Thursday, November 18, 2010

Firesheep and how to protect yourself

In recent weeks an old vulnerably has become very popular, with the release of FireSheep.

FireSheep is a Firefox extension that takes advantage of something called session-hijacking. Normally when you go to a website that requires you to log in (e.g. Facebook.com) you are served up to an HTTPS website. (Although, Facebook does not default to HTTPS, you have to manually enter it in.) This is an SSL connection that encrypts all of the network traffic from your computer to the Facebook servers. This is how you want all of your traffic to be sent. Then when you log in with your password, the password is encrypted so that anyone who may be listening in, would only get unreadable data. What happens is that after the server (Facebook.com) has verified your password, it sends you what is called a session cookie. This session cookie is sent to your computer after you have verified the password. So instead of having to enter in your password every time you want to do something, it just looks and sees that you have the session cookie that you got from verifying the password, and it lets you continue. Now, you have to pass this session cookie to Facebook every so often, just so that it knows that you are allowed to do all the things that you are doing. This sounds great, because who wants to have to enter in your password every time you want to friend someone? Or make a status update? No one.

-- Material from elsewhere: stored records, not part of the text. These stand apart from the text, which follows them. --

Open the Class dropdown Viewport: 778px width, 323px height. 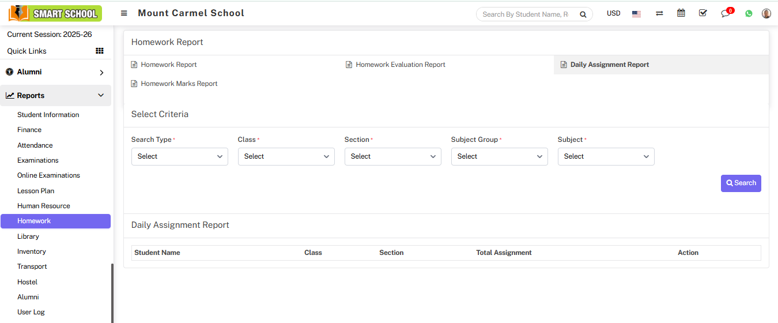pos(286,156)
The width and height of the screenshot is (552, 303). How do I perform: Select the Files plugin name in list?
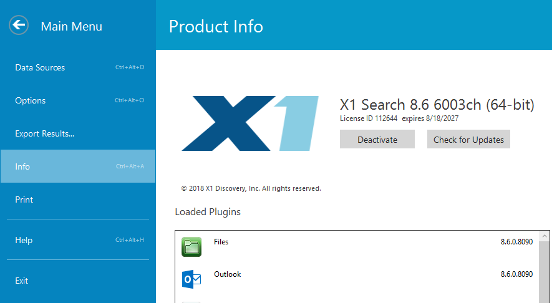point(221,242)
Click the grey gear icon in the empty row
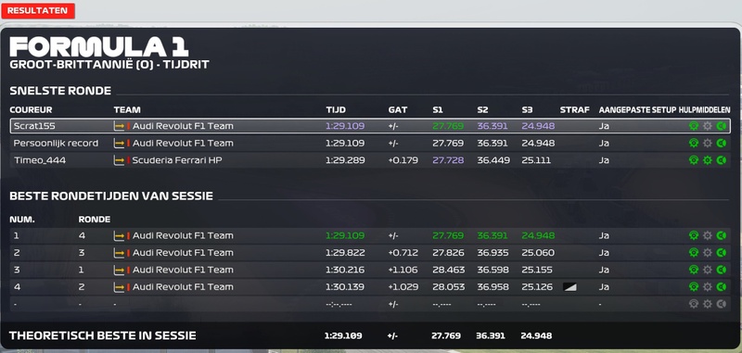This screenshot has width=742, height=353. (x=708, y=304)
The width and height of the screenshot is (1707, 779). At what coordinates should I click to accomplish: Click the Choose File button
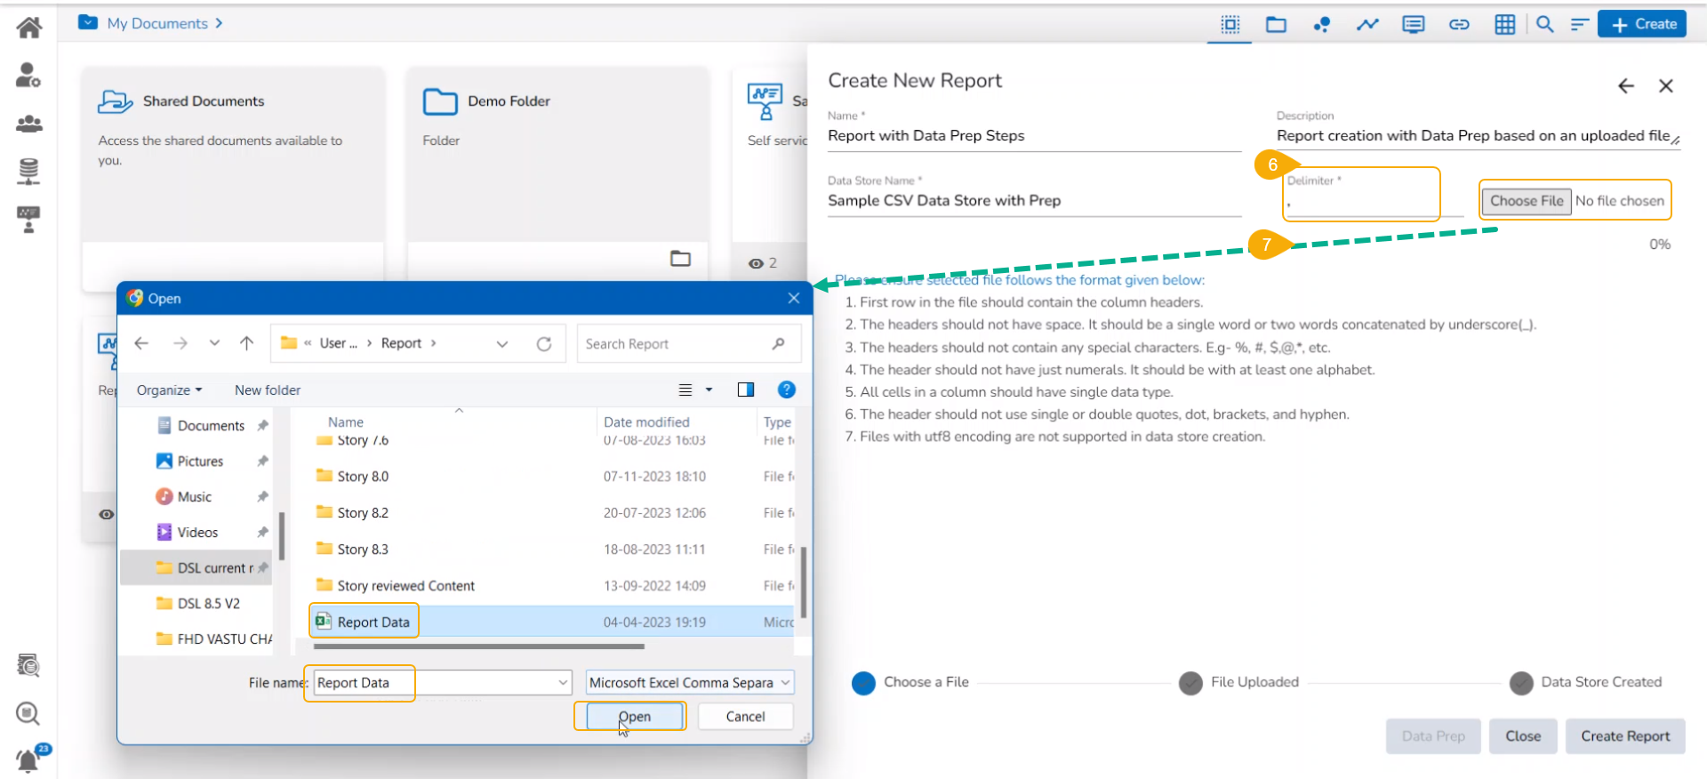point(1526,201)
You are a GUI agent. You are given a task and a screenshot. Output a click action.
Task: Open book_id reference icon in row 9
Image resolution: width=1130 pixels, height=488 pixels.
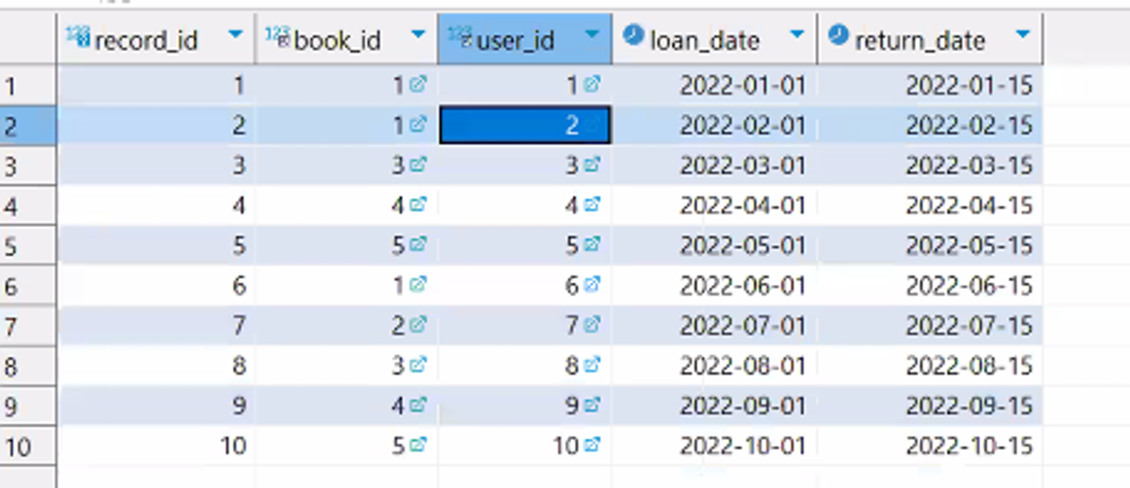418,405
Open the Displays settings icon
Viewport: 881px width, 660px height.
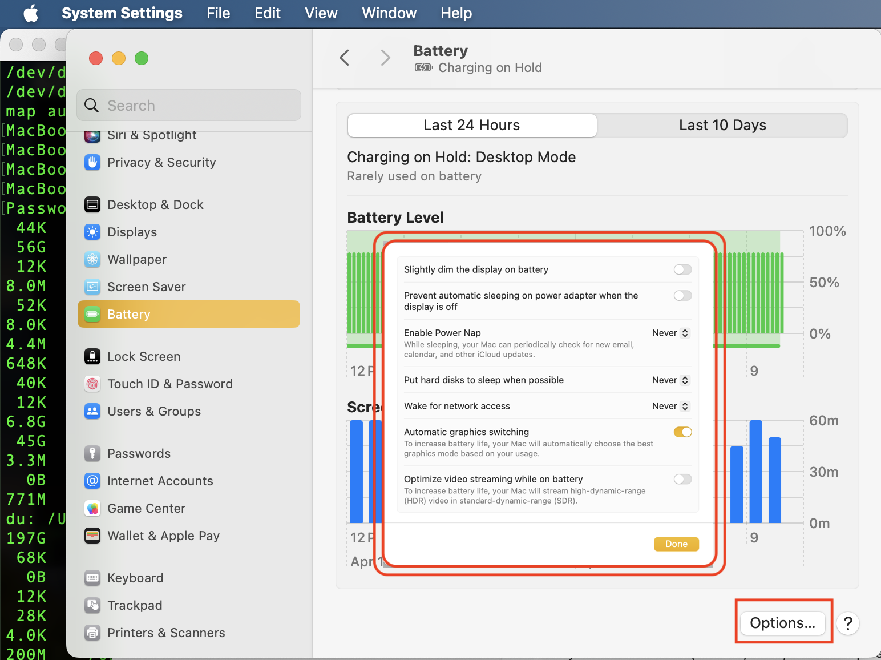point(92,232)
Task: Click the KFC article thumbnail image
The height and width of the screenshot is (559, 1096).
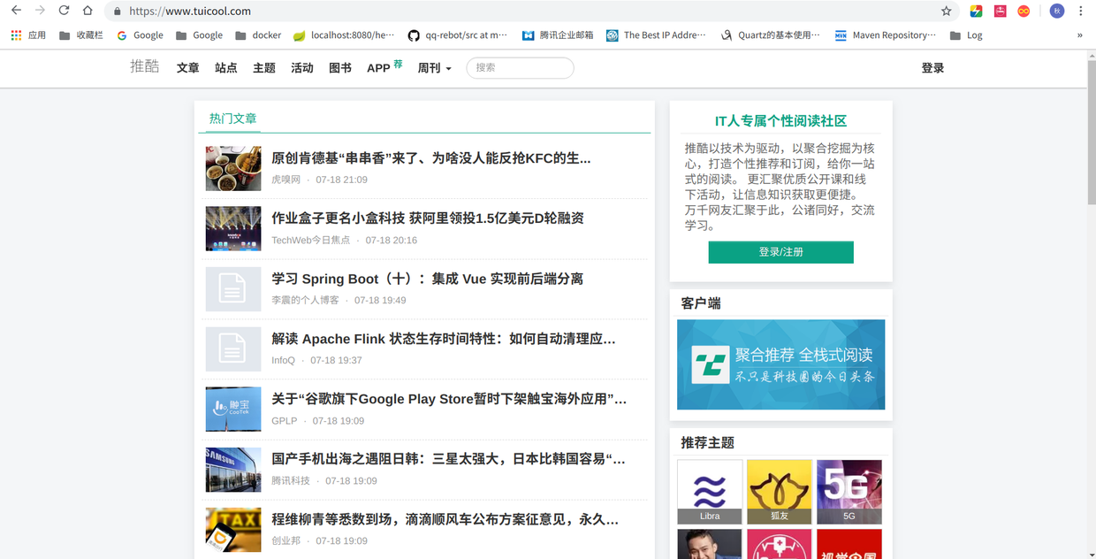Action: tap(232, 168)

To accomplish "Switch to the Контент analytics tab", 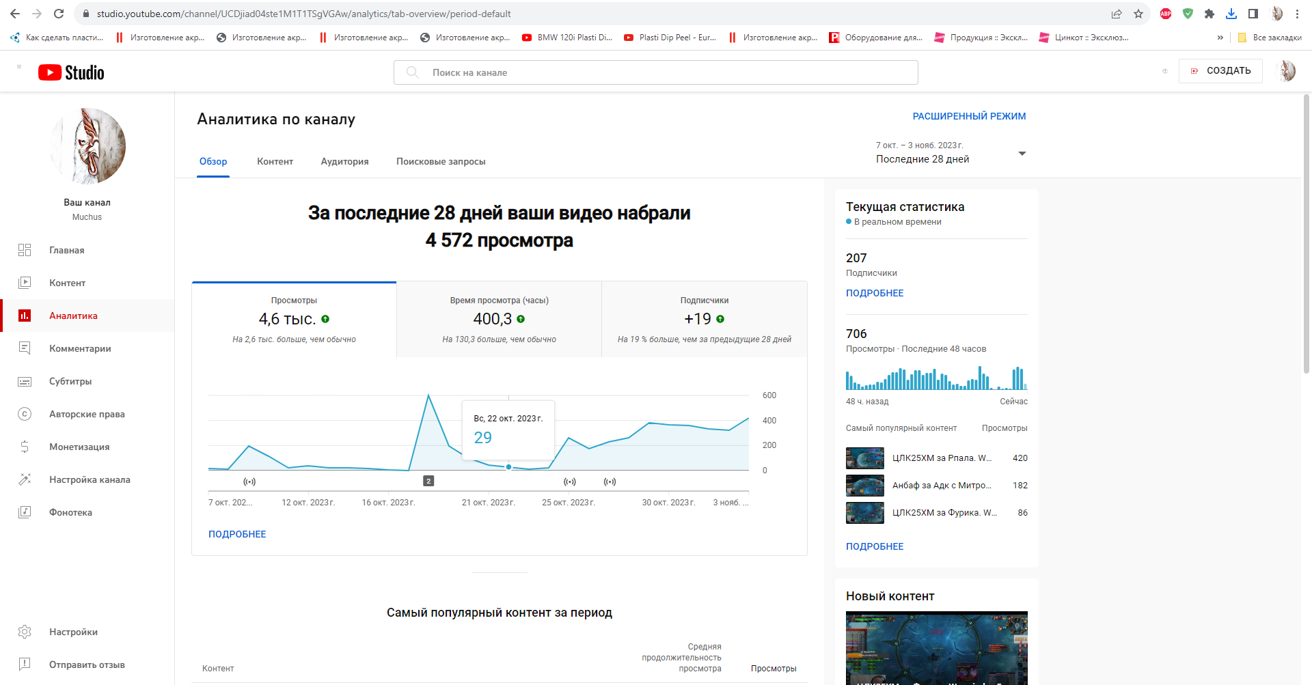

The reality is, this is a serious security vulnerability. Because only Facebook's login page is sent over SSL. So your password is sent encrypted, but the rest of the time you are browsing, you are not. So when Facebook asks for that session cookie, someone can very easily "hijack" your cookie. This is what FireSheep does. It waits for a session cookie to be sent over the network, and takes it. Once someone has a session cookie, the website can no longer discern you from them. Because the only way you could have gotten the session cookie is from verifying the password. Right?

There are several things that you can do to prevent this from happening.


  1. The first and easiest way is to never use "open" or unencrypted wireless internet. The way that the encryption protocols work, they are auto-isolating. Which basically means, that even though you could have 20 people on one wireless router or access point, they are all basically on their own "line", they are separate from each other. It makes no difference what the password is, just that it is encrypted somehow. If you were just going to have the wireless open for everyone, just put a piece of paper on the wall that tells the password.
  2. Use SSL whenever possible! When you go to twitter.com or facebook.com (Or a growing number of websites) always tell it HTTPS:// (e.g. https://www.twitter.com or https://www.facecbook.com)
  3. Use an end to end encryption technique such as OpenVPN or tunnel your traffic through an SSH tunnel.
  4. If you are unable to do any of these things, do not use website that require you to log in while using an unencrypted wireless signal. If you do, you are rolling the dice. As of this posting, FireSheep has been downloaded 770,000 times.
I will post a tutorial on how to use OpenVPN or SSH tunneling shortly.